Major Economic Events:

Manufacturing and services PMIs – Global growth worries can escalate this week as major economies publish their August flash PMI reports.

Australia will get the ball rolling today at 11:00 pm GMT with potentially a weaker manufacturing (from 55.7 to 55.0) but stronger services (from 50.9 to 51.0) PMIs. Japan will follow on Tuesday at 12:30 am GMT with a similar dip in manufacturing (from 52.1 to 51.9) but stronger services (from 50.3 to 50.5) PMIs.

August 23 Eurozone PMIs will likely get more attention, and unlike in Australia and Japan, markets see further deterioration for both manufacturing and services activities

France (7:15 am GMT) could see manufacturing dip from 49.5 to 48.3 and services drop from 53.2 to 52.1. Germany (7:30 am GMT) may report similar declines in manufacturing (49.3 to 47.8) and services (49.7 to 49.3) indices.

Eurozone PMIs (8:00 am GMT) will also be closely looked at after the composite PMI contracted (49.9) in July.
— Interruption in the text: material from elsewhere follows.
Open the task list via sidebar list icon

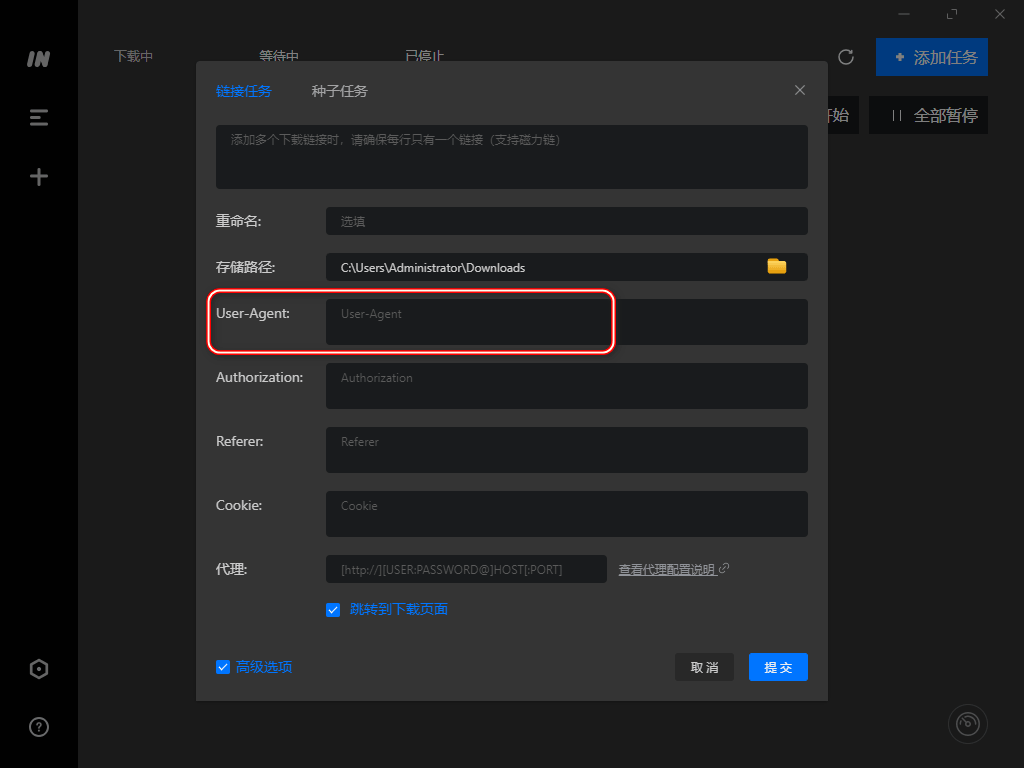pyautogui.click(x=38, y=117)
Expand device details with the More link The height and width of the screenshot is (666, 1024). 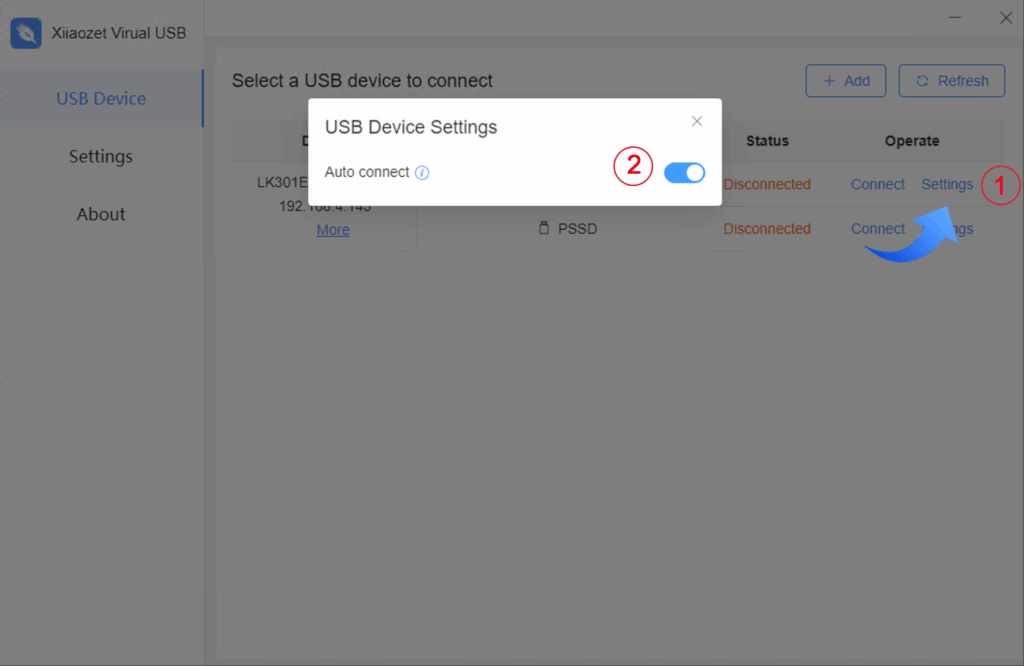333,230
Manufacturing (49.8 to 48.6) and services (51.2 to 50.8) may see more slowdowns while the composite PMI dips further into contraction territory.

Meanwhile, the U.S. PMIs (Aug. 23, 1:45 pm GMT), which is expected to report weaker manufacturing (52.2 to 51.1) but improving services (47.3 to 48.0) indices.

NZ quarterly retail sales (Aug. 24, 10:45 pm GMT) – Retail activity in New Zealand dropped by 0.5% in Q1 after a downwardly revised 8.6% growth in Q4. Traders are expecting a 0.4% gain this time, which could still drag annual growth from 2.3% to 1.1%.

Better-than-expected numbers might push inflation even higher and confirm the Reserve Bank of New Zealand (RBNZ)’s estimates of a 4.00% later this year or early next year.

U.S. preliminary GDP (Aug. 25, 12:30 pm GMT) – Upside revisions to consumer spending numbers are expected to pull Uncle Sam’s Q2 GDP from -0.9% to -0.8%. Small improvement but still a technical recession tbh.